On highscalability, you will find a lot of information on the architectures of large dotcoms. However if you look at different articles you see that each of the larger dotcoms has an architecture that is shared among different products and services, e.g. scaling messages at facebook.
This is the secret sause of the dotcoms. They have built and continuously improved a highly distributed architecture that can handle millions of users and peta bytes of information. On top of this “shared architecture” go the services. New employees are able to quickly create new services because they do not have to worry about scaling data, monitoring the service, deploying/upgrading versions, backing up data, versioning code, etc.
On the other hands operators have no standardized shared architecture. Instead there is a puzzle of different solutions that often use totally different technologies, hardware, etc. Maintenance and upgrades are a nightmare.
Trying to launch any new service requires a massive amount of planning, lots of different skills, expensive investments in third-party licenses and hardware, etc.
How can you do it differently?
Building a private cloud with virtual servers and storage will not resolve operator’s problems. Just virtualizing the puzzle of solutions is not going to do away with complex integrations.
Operators need to make a more bolt move. They need to separate the new from the old. Legacy systems should be kept and isolated. However a new architecture should be built that works in parallel with the legacy systems. This new architecture should focus on launching new services and partner services at dotcom speeds. Everything should be handled as an independent service. Each service should get its own API. A storage services, a billing service, a monitoring service, a provisioning service, an identity service, a datawarehouse service, a deployment service, a mobile shop service, an inventory service, a support service, etc.

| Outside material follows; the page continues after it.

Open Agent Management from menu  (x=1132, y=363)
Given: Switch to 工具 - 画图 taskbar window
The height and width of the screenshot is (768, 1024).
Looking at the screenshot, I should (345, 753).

All APIs should use a common technology. APIs for third-parties could use REST. APIs for internal high-load usage could use Thrift or Protobuffers. Each API should have two versions, the easy and the low-level version. The easy API offers the most used but in general basic functionality, e.g. sendSMS(from, to, message). The low-level API offers a complete feature set, e.g. sendBinarySMS, sendSMSWithDeliveryConfirmation, etc. This will allow most services to use the easy API but to have access to the advanced functionality when needed.
Loadbalancing when using the services is key. The loadbalancer is the secret for many rolling upgrades in the dotcom world. An application that uses a certain service will use client-based loadbalancing. By having the loadbalancing be able to receive events, it is possible to dynamically add/remove instances of an API, gradually move requests to a new version of the API, etc.
New service developers will now have to focus on building the business logic for the new service and not on data migrations, scaling, monitoring, backups, etc. The service can have completely new ways of billing and charging, a complex deployment workflow, advanced monitoring requirements, large data storage requirements, etc. However it is not the billing or charging system that has to be extended. Neither a centralized EAI. Nor the monitoring system. Instead it is the service that decides what is best for the service via the use of the easy or low-level APIs. By moving the peculiarities of every service into the service and not into generic OSS and BSS systems, these support systems can be drastically simplified.
Operators should try to focus on launching a lot more niche services and opening up their infrastructure to a long-tail of service suppliers. Instead of general services like PBX for SME, operators should think about hotel reservation services, doctor scheduling services, etc. The value of the operator should be in offering a reliable back-office architecture, assuring service quality and managing the support eco-system. The long-tail of service suppliers should be put to work to launch competing niche offerings and let customers decide which one will survive or not.